#### ASSIGNMENT
Every word of every entry must be retyped exactly.

Collected data entries
_ _ _ _ _ _ _

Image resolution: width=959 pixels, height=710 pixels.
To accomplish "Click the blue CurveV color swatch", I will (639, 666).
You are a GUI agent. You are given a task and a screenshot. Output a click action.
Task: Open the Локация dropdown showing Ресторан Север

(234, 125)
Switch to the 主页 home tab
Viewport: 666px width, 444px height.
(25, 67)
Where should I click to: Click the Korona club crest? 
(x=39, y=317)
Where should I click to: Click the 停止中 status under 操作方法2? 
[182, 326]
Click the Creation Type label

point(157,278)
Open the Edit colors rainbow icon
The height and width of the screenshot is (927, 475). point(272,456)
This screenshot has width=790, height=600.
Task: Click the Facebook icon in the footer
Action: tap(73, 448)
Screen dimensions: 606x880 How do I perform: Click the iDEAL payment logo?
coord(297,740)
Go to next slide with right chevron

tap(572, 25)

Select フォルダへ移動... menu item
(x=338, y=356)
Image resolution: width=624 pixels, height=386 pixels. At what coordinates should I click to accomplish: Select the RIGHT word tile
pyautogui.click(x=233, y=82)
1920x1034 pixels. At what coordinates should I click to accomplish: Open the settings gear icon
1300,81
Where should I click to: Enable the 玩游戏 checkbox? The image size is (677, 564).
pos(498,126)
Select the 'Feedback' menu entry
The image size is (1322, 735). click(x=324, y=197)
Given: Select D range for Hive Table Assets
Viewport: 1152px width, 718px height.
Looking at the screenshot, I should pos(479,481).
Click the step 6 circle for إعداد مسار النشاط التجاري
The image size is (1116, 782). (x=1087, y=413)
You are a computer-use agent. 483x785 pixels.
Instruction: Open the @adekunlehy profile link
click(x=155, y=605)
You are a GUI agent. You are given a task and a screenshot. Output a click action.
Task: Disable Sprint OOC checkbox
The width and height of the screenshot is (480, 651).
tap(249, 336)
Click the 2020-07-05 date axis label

_ _ _ _ _ _ _

#### FINISHED TASK
Image resolution: width=959 pixels, height=710 pixels.
To accomplish "Click the blue CurveV color swatch", I will (639, 666).
You are a GUI agent. You are given a task and a screenshot. Output a click action.
Task: Open the Локация dropdown showing Ресторан Север

(234, 125)
Switch to the 主页 home tab
Viewport: 666px width, 444px height.
(25, 67)
Where should I click to: Click the Korona club crest? 
(x=39, y=317)
Where should I click to: Click the 停止中 status under 操作方法2? 
[182, 326]
Click the Creation Type label

point(157,278)
Open the Edit colors rainbow icon
The height and width of the screenshot is (927, 475). point(272,456)
This screenshot has width=790, height=600.
Task: Click the Facebook icon in the footer
Action: tap(73, 448)
Screen dimensions: 606x880 How do I perform: Click the iDEAL payment logo?
coord(297,740)
Go to next slide with right chevron

tap(572, 25)

Select フォルダへ移動... menu item
(x=338, y=356)
Image resolution: width=624 pixels, height=386 pixels. At what coordinates should I click to accomplish: Select the RIGHT word tile
pyautogui.click(x=233, y=82)
1920x1034 pixels. At what coordinates should I click to accomplish: Open the settings gear icon
1300,81
Where should I click to: Enable the 玩游戏 checkbox? The image size is (677, 564).
pos(498,126)
Select the 'Feedback' menu entry
The image size is (1322, 735). click(x=324, y=197)
Given: Select D range for Hive Table Assets
Viewport: 1152px width, 718px height.
Looking at the screenshot, I should pos(479,481).
Click the step 6 circle for إعداد مسار النشاط التجاري
The image size is (1116, 782). (x=1087, y=413)
You are a computer-use agent. 483x785 pixels.
Instruction: Open the @adekunlehy profile link
click(x=155, y=605)
You are a GUI agent. You are given a task and a screenshot. Output a click action.
Task: Disable Sprint OOC checkbox
The width and height of the screenshot is (480, 651).
tap(249, 336)
Click the 2020-07-05 date axis label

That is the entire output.